§ Extracted entries:
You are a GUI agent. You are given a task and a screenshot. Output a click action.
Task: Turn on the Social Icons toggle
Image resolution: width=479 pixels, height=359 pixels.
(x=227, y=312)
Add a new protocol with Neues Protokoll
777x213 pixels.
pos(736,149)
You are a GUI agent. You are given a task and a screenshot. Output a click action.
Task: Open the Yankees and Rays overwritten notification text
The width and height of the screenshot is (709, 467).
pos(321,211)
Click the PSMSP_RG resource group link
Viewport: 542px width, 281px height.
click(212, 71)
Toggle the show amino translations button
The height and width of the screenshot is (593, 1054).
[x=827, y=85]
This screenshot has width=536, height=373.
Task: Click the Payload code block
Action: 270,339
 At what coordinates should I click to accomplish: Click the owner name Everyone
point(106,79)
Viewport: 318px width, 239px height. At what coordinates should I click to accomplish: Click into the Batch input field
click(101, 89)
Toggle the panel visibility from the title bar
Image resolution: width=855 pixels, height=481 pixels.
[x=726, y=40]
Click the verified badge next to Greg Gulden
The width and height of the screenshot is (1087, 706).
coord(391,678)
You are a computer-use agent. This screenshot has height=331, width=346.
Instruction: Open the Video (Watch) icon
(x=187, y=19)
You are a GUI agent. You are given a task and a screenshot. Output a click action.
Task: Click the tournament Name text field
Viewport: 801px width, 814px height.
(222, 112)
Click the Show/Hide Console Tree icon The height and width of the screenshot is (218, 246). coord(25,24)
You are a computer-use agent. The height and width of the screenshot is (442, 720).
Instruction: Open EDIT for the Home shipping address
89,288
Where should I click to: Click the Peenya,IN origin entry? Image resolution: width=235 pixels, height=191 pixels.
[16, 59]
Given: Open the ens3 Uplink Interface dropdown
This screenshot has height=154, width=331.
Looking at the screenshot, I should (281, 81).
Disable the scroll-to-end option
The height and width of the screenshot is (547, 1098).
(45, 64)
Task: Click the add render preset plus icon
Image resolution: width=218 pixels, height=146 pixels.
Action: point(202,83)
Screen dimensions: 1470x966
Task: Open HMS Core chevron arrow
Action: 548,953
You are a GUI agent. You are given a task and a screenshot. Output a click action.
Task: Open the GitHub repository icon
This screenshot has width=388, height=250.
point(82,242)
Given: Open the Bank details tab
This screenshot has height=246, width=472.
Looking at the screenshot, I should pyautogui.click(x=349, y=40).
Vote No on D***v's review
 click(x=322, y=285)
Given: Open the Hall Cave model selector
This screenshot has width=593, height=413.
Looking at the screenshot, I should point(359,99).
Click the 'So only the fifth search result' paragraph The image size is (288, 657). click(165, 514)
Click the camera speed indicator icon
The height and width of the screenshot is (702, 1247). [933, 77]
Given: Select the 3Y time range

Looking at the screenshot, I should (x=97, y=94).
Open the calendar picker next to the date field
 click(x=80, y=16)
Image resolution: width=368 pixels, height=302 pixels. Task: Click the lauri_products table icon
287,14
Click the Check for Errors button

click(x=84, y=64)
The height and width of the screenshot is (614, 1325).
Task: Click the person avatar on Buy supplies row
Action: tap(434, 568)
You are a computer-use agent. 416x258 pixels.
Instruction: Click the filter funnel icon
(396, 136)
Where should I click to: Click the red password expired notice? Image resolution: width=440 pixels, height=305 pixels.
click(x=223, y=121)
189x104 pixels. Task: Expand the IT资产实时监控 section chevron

§ Exercise directions:
From the top of the material above, print every line exactly, ending with the line that holds "You are a computer-use agent. This".

§ Task solution:
You are a GUI agent. You are given a task and a screenshot. Output a click action.
Task: Turn on the Social Icons toggle
Image resolution: width=479 pixels, height=359 pixels.
(x=227, y=312)
Add a new protocol with Neues Protokoll
777x213 pixels.
pos(736,149)
You are a GUI agent. You are given a task and a screenshot. Output a click action.
Task: Open the Yankees and Rays overwritten notification text
The width and height of the screenshot is (709, 467).
pos(321,211)
Click the PSMSP_RG resource group link
Viewport: 542px width, 281px height.
click(212, 71)
Toggle the show amino translations button
The height and width of the screenshot is (593, 1054).
[x=827, y=85]
This screenshot has width=536, height=373.
Task: Click the Payload code block
Action: 270,339
 At what coordinates should I click to accomplish: Click the owner name Everyone
point(106,79)
Viewport: 318px width, 239px height. At what coordinates should I click to accomplish: Click into the Batch input field
click(101, 89)
Toggle the panel visibility from the title bar
Image resolution: width=855 pixels, height=481 pixels.
[x=726, y=40]
Click the verified badge next to Greg Gulden
The width and height of the screenshot is (1087, 706).
coord(391,678)
You are a computer-use agent. This screenshot has height=331, width=346.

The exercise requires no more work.